Search code examples
c++arraysaveragevariancestandard-deviation

Calculating Standard Deviation & Variance in C++


So, I've posted a few times and previously my problems were pretty vague. I started C++ this week and have been doing a little project.

I'm trying to calculate standard deviation & variance. My code loads a file of 100 integers and puts them into an array, counts them, calculates the mean, sum, variance and SD. But I'm having a little trouble with the variance.

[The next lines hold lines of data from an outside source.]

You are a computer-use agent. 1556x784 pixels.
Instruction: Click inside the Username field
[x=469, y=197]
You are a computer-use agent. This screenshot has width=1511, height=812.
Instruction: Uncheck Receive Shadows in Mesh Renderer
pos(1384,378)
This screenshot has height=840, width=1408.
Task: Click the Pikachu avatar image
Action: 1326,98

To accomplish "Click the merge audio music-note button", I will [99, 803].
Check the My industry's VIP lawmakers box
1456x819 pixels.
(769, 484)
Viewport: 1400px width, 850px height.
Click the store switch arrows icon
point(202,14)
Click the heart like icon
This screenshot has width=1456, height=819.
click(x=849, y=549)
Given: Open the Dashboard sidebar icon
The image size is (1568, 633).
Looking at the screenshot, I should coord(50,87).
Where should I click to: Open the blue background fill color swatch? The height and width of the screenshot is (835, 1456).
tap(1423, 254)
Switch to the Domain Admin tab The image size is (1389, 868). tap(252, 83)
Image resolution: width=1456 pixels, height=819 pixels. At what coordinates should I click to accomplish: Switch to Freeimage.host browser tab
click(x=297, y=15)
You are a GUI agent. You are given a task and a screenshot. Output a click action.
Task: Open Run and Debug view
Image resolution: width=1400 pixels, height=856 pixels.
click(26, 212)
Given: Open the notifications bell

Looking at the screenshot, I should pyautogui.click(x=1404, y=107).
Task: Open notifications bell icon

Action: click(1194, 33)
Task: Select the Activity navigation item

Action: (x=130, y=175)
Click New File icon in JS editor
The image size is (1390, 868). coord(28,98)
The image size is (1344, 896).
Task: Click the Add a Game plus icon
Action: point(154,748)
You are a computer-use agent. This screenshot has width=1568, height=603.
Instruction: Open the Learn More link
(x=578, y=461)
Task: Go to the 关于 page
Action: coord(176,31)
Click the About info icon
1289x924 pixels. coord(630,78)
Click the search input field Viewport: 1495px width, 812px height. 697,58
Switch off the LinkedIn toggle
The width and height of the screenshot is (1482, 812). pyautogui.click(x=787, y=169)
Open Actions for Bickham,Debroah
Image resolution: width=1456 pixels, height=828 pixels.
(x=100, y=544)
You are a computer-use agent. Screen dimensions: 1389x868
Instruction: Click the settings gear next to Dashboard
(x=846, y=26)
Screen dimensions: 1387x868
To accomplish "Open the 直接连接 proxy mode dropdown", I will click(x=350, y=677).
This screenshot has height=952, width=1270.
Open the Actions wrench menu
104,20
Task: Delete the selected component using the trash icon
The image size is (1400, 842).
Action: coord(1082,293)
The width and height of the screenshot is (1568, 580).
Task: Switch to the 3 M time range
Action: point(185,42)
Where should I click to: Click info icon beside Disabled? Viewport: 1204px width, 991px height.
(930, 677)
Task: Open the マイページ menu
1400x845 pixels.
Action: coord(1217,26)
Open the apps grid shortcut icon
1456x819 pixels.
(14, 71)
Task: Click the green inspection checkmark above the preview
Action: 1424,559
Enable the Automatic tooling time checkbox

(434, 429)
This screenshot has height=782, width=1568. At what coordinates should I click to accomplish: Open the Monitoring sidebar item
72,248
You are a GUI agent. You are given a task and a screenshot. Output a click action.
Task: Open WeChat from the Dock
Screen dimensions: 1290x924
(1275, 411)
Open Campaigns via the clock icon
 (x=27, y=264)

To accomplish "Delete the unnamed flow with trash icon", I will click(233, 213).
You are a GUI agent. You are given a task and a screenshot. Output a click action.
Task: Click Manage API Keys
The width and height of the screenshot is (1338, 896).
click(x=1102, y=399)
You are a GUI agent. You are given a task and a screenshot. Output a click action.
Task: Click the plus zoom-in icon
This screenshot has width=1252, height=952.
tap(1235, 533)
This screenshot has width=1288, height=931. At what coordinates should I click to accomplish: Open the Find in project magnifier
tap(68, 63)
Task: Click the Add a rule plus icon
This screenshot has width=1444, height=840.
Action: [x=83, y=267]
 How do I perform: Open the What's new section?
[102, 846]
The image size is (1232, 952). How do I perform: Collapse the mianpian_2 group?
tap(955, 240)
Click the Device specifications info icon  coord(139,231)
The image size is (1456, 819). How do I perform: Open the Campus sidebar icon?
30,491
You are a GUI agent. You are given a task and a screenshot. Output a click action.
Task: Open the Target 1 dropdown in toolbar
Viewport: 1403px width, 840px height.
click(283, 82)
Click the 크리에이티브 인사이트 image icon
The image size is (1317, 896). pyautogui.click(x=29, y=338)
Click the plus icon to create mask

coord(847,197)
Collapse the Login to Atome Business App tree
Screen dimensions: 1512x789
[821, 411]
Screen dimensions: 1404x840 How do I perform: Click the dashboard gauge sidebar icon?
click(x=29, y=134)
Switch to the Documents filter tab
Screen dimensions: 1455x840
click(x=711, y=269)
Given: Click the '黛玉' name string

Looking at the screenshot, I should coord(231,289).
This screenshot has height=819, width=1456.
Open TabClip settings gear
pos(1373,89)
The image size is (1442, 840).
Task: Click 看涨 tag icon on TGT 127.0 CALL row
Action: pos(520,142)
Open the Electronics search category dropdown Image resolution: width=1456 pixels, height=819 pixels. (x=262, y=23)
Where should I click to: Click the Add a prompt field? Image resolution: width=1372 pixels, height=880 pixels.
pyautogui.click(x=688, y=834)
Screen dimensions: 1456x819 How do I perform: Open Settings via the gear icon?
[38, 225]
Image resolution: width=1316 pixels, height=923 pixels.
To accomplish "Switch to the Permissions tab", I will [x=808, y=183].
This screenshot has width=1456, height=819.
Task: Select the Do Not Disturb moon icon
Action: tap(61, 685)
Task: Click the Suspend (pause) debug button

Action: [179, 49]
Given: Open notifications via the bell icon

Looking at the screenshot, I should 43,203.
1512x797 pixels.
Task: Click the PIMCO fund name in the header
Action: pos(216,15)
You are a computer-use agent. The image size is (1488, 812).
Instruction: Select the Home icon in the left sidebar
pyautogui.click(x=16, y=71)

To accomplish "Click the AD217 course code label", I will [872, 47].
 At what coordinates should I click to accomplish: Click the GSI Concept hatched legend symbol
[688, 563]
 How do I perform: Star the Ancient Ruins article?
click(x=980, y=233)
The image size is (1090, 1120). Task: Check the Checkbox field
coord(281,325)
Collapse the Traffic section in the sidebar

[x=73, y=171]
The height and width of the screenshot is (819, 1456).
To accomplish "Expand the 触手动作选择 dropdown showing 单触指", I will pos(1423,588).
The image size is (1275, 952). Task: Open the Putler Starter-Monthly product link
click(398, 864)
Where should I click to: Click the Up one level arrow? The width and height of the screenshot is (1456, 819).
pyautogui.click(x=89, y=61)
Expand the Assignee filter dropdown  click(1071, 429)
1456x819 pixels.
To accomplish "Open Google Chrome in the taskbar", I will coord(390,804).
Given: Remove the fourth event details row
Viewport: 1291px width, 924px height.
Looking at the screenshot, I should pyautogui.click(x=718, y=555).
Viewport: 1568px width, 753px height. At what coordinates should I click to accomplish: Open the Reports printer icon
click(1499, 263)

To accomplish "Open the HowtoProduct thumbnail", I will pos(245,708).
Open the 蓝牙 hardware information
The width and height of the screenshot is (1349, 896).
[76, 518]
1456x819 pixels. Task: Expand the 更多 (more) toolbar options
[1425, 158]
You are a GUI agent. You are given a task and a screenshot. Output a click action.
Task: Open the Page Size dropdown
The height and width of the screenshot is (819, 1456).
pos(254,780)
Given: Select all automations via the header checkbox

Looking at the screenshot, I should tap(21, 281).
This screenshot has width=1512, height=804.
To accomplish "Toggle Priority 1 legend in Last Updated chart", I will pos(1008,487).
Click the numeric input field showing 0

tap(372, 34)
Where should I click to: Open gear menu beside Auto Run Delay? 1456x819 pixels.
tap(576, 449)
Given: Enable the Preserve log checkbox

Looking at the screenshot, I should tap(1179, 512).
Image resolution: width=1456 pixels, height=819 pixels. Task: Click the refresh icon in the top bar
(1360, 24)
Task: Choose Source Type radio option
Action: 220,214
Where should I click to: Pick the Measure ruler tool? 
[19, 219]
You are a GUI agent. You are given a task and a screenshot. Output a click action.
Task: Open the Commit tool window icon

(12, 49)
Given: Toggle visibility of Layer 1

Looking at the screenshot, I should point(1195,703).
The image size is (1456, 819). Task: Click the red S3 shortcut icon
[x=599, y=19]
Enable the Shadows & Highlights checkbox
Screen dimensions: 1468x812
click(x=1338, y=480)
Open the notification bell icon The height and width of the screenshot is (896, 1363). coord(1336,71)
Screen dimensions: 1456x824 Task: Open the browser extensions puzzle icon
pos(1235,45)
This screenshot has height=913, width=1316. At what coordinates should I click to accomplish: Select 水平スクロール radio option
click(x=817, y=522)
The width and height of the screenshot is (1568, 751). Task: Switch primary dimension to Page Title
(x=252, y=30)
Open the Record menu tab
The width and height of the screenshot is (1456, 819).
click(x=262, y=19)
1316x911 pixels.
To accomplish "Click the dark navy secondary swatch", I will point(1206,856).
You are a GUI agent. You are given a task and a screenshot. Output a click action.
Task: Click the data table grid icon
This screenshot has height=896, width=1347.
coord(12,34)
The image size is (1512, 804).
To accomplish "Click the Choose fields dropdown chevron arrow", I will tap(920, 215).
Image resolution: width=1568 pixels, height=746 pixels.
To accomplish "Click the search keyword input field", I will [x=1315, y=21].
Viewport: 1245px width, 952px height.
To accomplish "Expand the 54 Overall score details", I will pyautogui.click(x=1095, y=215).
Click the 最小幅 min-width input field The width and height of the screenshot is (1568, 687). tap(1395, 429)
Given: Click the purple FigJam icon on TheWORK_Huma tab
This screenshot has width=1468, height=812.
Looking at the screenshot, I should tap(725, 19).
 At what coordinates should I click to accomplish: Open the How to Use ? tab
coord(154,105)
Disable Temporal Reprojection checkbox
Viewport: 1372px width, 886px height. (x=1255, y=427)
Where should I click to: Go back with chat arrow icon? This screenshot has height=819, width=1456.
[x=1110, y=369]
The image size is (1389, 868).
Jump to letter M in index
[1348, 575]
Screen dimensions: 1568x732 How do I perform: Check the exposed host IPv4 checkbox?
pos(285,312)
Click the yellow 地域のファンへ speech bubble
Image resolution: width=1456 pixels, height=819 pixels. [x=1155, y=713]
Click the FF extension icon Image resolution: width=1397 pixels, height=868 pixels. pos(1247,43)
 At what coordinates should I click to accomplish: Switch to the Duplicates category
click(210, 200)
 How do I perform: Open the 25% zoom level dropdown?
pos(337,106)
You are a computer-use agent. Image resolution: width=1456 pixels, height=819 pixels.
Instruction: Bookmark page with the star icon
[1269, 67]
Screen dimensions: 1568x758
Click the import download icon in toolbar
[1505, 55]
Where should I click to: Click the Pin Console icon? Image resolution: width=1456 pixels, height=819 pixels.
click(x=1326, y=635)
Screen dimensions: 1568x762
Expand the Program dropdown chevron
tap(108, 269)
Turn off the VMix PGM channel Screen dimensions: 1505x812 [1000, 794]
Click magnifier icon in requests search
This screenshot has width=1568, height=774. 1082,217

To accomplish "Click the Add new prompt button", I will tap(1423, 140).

I keep getting a huge number - I have a feeling it's to do with its calculation.

My mean and sum are ok.

NB:

sd & mean calcs

using namespace std;

int main() {
    int n = 0;
    int Array[100];
    float mean;
    float var, sd;
    string line;
    float numPoints;

    ifstream myfile("numbers.txt");

    if (myfile.is_open()) {
        while (!myfile.eof()) {
            getline(myfile, line);
            
            stringstream convert(line);
        
            if (!(convert >> Array[n])) {
                Array[n] = 0;
            }

            cout << Array[n] << endl;
            n++;
        }
    
        myfile.close();
        numPoints = n;
    } else
        cout << "Error loading file" << endl;

    int sum = accumulate(begin(Array), end(Array), 0, plus<int>());
    cout << "The sum of all integers: " << sum << endl;

    mean = sum / numPoints;
    cout << "The mean of all integers: " << mean << endl;

    var = (Array[n] - mean) * (Array[n] - mean) / numPoints;
    sd = sqrt(var);
    cout << "The standard deviation is: " << sd << endl;

    return 0;
}

Solution

  • As the other answer by horseshoe correctly suggests, you will have to use a loop to calculate variance otherwise the statement

    var = ((Array[n] - mean) * (Array[n] - mean)) / numPoints;

    will just consider a single element from the array.

    Just improved horseshoe's suggested code:

    var = 0;
    for( n = 0; n < numPoints; n++ )
    {
      var += (Array[n] - mean) * (Array[n] - mean);
    }
    var /= numPoints;
    sd = sqrt(var);
    

    Your sum works fine even without using loop because you are using accumulate function which already has a loop inside it, but which is not evident in the code, take a look at the equivalent behavior of accumulate for a clear understanding of what it is doing.

    Note: X ?= Y is short for X = X ? Y where ? can be any operator. Also you can use pow(Array[n] - mean, 2) to take the square instead of multiplying it by itself making it more tidy.